# [Material to process]

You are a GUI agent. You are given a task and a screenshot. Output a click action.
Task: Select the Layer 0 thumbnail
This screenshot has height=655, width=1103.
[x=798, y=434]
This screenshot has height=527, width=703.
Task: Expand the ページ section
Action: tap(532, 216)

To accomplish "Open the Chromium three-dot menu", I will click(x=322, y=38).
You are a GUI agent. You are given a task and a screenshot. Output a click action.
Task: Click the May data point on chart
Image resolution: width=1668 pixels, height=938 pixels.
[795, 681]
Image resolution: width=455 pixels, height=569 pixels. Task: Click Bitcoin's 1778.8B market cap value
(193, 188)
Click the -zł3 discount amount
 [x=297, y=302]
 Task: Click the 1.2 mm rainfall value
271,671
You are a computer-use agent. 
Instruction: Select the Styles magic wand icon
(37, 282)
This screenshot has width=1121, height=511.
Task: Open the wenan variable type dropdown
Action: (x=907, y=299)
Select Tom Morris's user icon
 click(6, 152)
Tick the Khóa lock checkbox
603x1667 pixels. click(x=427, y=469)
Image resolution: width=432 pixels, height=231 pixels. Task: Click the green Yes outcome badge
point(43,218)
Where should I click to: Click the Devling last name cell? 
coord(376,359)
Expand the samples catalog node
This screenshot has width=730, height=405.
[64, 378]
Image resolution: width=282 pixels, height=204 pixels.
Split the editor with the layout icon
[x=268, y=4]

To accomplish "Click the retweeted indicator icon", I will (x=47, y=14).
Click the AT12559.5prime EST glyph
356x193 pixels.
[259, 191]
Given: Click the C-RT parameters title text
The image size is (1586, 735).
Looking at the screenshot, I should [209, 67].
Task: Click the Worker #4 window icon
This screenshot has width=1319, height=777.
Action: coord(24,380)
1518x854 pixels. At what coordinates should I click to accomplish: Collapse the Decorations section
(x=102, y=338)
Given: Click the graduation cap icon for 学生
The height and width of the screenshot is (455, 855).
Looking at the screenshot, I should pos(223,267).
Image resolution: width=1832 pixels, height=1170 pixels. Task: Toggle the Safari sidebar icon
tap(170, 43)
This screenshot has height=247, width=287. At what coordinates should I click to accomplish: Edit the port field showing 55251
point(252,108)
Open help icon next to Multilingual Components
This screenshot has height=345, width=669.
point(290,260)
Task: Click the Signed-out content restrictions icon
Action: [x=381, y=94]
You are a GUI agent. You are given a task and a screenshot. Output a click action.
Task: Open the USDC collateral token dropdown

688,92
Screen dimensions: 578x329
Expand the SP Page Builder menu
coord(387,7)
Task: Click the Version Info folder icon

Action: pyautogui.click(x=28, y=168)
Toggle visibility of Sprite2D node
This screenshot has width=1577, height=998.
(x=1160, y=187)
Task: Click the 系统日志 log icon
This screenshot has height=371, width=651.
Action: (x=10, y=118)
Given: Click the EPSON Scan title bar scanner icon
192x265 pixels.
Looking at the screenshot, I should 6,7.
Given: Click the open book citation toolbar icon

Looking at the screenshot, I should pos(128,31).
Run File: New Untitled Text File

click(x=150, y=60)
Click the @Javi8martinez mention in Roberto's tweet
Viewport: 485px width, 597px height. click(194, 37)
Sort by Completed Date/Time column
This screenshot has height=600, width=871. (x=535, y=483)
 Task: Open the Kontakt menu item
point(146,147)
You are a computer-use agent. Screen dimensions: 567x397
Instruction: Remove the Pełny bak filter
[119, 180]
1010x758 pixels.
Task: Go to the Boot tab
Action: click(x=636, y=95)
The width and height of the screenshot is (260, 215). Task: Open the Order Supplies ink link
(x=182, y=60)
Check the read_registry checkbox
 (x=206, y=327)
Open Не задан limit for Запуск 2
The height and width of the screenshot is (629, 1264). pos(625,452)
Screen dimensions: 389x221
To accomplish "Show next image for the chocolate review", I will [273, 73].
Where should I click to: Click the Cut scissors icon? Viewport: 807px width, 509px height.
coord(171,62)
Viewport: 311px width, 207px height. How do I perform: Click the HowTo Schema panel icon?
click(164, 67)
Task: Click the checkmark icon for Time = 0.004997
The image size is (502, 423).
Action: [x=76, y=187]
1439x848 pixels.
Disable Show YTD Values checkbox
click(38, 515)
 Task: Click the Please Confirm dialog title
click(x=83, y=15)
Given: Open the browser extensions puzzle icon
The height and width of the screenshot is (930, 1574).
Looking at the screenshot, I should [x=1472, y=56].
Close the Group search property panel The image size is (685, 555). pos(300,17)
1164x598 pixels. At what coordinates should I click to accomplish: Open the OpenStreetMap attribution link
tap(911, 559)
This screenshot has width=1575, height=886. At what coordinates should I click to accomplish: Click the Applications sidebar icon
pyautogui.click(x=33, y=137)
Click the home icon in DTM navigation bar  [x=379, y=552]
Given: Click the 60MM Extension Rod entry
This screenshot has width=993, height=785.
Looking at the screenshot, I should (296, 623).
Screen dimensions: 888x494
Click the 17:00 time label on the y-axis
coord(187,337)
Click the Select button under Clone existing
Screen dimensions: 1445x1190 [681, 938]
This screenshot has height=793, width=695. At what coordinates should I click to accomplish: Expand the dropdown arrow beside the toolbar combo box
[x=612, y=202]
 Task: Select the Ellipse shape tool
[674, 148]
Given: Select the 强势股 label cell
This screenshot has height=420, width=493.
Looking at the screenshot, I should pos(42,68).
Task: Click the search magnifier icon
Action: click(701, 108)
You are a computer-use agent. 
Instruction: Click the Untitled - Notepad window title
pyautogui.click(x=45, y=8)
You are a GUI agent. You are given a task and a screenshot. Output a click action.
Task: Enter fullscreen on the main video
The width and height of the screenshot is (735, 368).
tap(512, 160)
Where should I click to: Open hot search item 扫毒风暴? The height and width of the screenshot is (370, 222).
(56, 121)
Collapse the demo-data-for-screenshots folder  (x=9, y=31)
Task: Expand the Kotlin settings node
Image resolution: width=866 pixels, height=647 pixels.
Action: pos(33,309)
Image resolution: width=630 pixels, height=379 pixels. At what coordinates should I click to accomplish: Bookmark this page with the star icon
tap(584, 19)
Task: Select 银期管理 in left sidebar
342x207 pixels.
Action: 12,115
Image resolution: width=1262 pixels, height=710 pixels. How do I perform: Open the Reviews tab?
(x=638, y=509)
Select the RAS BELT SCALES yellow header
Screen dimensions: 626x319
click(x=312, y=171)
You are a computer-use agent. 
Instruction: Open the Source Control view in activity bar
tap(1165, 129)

# [Task directions]
Render every line of the listing above as a Markdown table with the columns "Row" and "Text", numbering the rows in order and skipping blank lines.

# [The result]
| Row | Text |
|---|---|
| 1 | You are a GUI agent. You are given a task and a screenshot. Output a click action. |
| 2 | Task: Select the Layer 0 thumbnail |
| 3 | This screenshot has height=655, width=1103. |
| 4 | [x=798, y=434] |
| 5 | This screenshot has height=527, width=703. |
| 6 | Task: Expand the ページ section |
| 7 | Action: tap(532, 216) |
| 8 | To accomplish "Open the Chromium three-dot menu", I will click(x=322, y=38). |
| 9 | You are a GUI agent. You are given a task and a screenshot. Output a click action. |
| 10 | Task: Click the May data point on chart |
| 11 | Image resolution: width=1668 pixels, height=938 pixels. |
| 12 | [795, 681] |
| 13 | Image resolution: width=455 pixels, height=569 pixels. Task: Click Bitcoin's 1778.8B market cap value |
| 14 | (193, 188) |
| 15 | Click the -zł3 discount amount |
| 16 |  [x=297, y=302] |
| 17 |  Task: Click the 1.2 mm rainfall value |
| 18 | 271,671 |
| 19 | You are a computer-use agent.  |
| 20 | Instruction: Select the Styles magic wand icon |
| 21 | (37, 282) |
| 22 | This screenshot has width=1121, height=511. |
| 23 | Task: Open the wenan variable type dropdown |
| 24 | Action: (x=907, y=299) |
| 25 | Select Tom Morris's user icon |
| 26 |  click(6, 152) |
| 27 | Tick the Khóa lock checkbox |
| 28 | 603x1667 pixels. click(x=427, y=469) |
| 29 | Image resolution: width=432 pixels, height=231 pixels. Task: Click the green Yes outcome badge |
| 30 | point(43,218) |
| 31 | Where should I click to: Click the Devling last name cell?  |
| 32 | coord(376,359) |
| 33 | Expand the samples catalog node |
| 34 | This screenshot has width=730, height=405. |
| 35 | [64, 378] |
| 36 | Image resolution: width=282 pixels, height=204 pixels. |
| 37 | Split the editor with the layout icon |
| 38 | [x=268, y=4] |
| 39 | To accomplish "Click the retweeted indicator icon", I will (x=47, y=14). |
| 40 | Click the AT12559.5prime EST glyph |
| 41 | 356x193 pixels. |
| 42 | [259, 191] |
| 43 | Given: Click the C-RT parameters title text |
| 44 | The image size is (1586, 735). |
| 45 | Looking at the screenshot, I should [209, 67]. |
| 46 | Task: Click the Worker #4 window icon |
| 47 | This screenshot has width=1319, height=777. |
| 48 | Action: coord(24,380) |
| 49 | 1518x854 pixels. At what coordinates should I click to accomplish: Collapse the Decorations section |
| 50 | (x=102, y=338) |
| 51 | Given: Click the graduation cap icon for 学生 |
| 52 | The height and width of the screenshot is (455, 855). |
| 53 | Looking at the screenshot, I should pos(223,267). |
| 54 | Image resolution: width=1832 pixels, height=1170 pixels. Task: Toggle the Safari sidebar icon |
| 55 | tap(170, 43) |
| 56 | This screenshot has height=247, width=287. At what coordinates should I click to accomplish: Edit the port field showing 55251 |
| 57 | point(252,108) |
| 58 | Open help icon next to Multilingual Components |
| 59 | This screenshot has height=345, width=669. |
| 60 | point(290,260) |
| 61 | Task: Click the Signed-out content restrictions icon |
| 62 | Action: [x=381, y=94] |
| 63 | You are a GUI agent. You are given a task and a screenshot. Output a click action. |
| 64 | Task: Open the USDC collateral token dropdown |
| 65 | 688,92 |
| 66 | Screen dimensions: 578x329 |
| 67 | Expand the SP Page Builder menu |
| 68 | coord(387,7) |
| 69 | Task: Click the Version Info folder icon |
| 70 | Action: pyautogui.click(x=28, y=168) |
| 71 | Toggle visibility of Sprite2D node |
| 72 | This screenshot has width=1577, height=998. |
| 73 | (x=1160, y=187) |
| 74 | Task: Click the 系统日志 log icon |
| 75 | This screenshot has height=371, width=651. |
| 76 | Action: (x=10, y=118) |
| 77 | Given: Click the EPSON Scan title bar scanner icon |
| 78 | 192x265 pixels. |
| 79 | Looking at the screenshot, I should 6,7. |
| 80 | Given: Click the open book citation toolbar icon |
| 81 | Looking at the screenshot, I should pos(128,31). |
| 82 | Run File: New Untitled Text File |
| 83 | click(x=150, y=60) |
| 84 | Click the @Javi8martinez mention in Roberto's tweet |
| 85 | Viewport: 485px width, 597px height. click(194, 37) |
| 86 | Sort by Completed Date/Time column |
| 87 | This screenshot has height=600, width=871. (x=535, y=483) |
| 88 |  Task: Open the Kontakt menu item |
| 89 | point(146,147) |
| 90 | You are a computer-use agent. Screen dimensions: 567x397 |
| 91 | Instruction: Remove the Pełny bak filter |
| 92 | [119, 180] |
| 93 | 1010x758 pixels. |
| 94 | Task: Go to the Boot tab |
| 95 | Action: click(x=636, y=95) |
| 96 | The width and height of the screenshot is (260, 215). Task: Open the Order Supplies ink link |
| 97 | (x=182, y=60) |
| 98 | Check the read_registry checkbox |
| 99 |  (x=206, y=327) |
| 100 | Open Не задан limit for Запуск 2 |
| 101 | The height and width of the screenshot is (629, 1264). pos(625,452) |
| 102 | Screen dimensions: 389x221 |
| 103 | To accomplish "Show next image for the chocolate review", I will [273, 73]. |
| 104 | Where should I click to: Click the Cut scissors icon? Viewport: 807px width, 509px height. |
| 105 | coord(171,62) |
| 106 | Viewport: 311px width, 207px height. How do I perform: Click the HowTo Schema panel icon? |
| 107 | click(164, 67) |
| 108 | Task: Click the checkmark icon for Time = 0.004997 |
| 109 | The image size is (502, 423). |
| 110 | Action: [x=76, y=187] |
| 111 | 1439x848 pixels. |
| 112 | Disable Show YTD Values checkbox |
| 113 | click(38, 515) |
| 114 |  Task: Click the Please Confirm dialog title |
| 115 | click(x=83, y=15) |
| 116 | Given: Open the browser extensions puzzle icon |
| 117 | The height and width of the screenshot is (930, 1574). |
| 118 | Looking at the screenshot, I should [x=1472, y=56]. |
| 119 | Close the Group search property panel The image size is (685, 555). pos(300,17) |
| 120 | 1164x598 pixels. At what coordinates should I click to accomplish: Open the OpenStreetMap attribution link |
| 121 | tap(911, 559) |
| 122 | This screenshot has width=1575, height=886. At what coordinates should I click to accomplish: Click the Applications sidebar icon |
| 123 | pyautogui.click(x=33, y=137) |
| 124 | Click the home icon in DTM navigation bar  [x=379, y=552] |
| 125 | Given: Click the 60MM Extension Rod entry |
| 126 | This screenshot has width=993, height=785. |
| 127 | Looking at the screenshot, I should (296, 623). |
| 128 | Screen dimensions: 888x494 |
| 129 | Click the 17:00 time label on the y-axis |
| 130 | coord(187,337) |
| 131 | Click the Select button under Clone existing |
| 132 | Screen dimensions: 1445x1190 [681, 938] |
| 133 | This screenshot has height=793, width=695. At what coordinates should I click to accomplish: Expand the dropdown arrow beside the toolbar combo box |
| 134 | [x=612, y=202] |
| 135 |  Task: Select the Ellipse shape tool |
| 136 | [674, 148] |
| 137 | Given: Select the 强势股 label cell |
| 138 | This screenshot has height=420, width=493. |
| 139 | Looking at the screenshot, I should pos(42,68). |
| 140 | Task: Click the search magnifier icon |
| 141 | Action: click(701, 108) |
| 142 | You are a computer-use agent.  |
| 143 | Instruction: Click the Untitled - Notepad window title |
| 144 | pyautogui.click(x=45, y=8) |
| 145 | You are a GUI agent. You are given a task and a screenshot. Output a click action. |
| 146 | Task: Enter fullscreen on the main video |
| 147 | The width and height of the screenshot is (735, 368). |
| 148 | tap(512, 160) |
| 149 | Where should I click to: Open hot search item 扫毒风暴? The height and width of the screenshot is (370, 222). |
| 150 | (56, 121) |
| 151 | Collapse the demo-data-for-screenshots folder  (x=9, y=31) |
| 152 | Task: Expand the Kotlin settings node |
| 153 | Image resolution: width=866 pixels, height=647 pixels. |
| 154 | Action: pos(33,309) |
| 155 | Image resolution: width=630 pixels, height=379 pixels. At what coordinates should I click to accomplish: Bookmark this page with the star icon |
| 156 | tap(584, 19) |
| 157 | Task: Select 银期管理 in left sidebar |
| 158 | 342x207 pixels. |
| 159 | Action: 12,115 |
| 160 | Image resolution: width=1262 pixels, height=710 pixels. How do I perform: Open the Reviews tab? |
| 161 | (x=638, y=509) |
| 162 | Select the RAS BELT SCALES yellow header |
| 163 | Screen dimensions: 626x319 |
| 164 | click(x=312, y=171) |
| 165 | You are a computer-use agent.  |
| 166 | Instruction: Open the Source Control view in activity bar |
| 167 | tap(1165, 129) |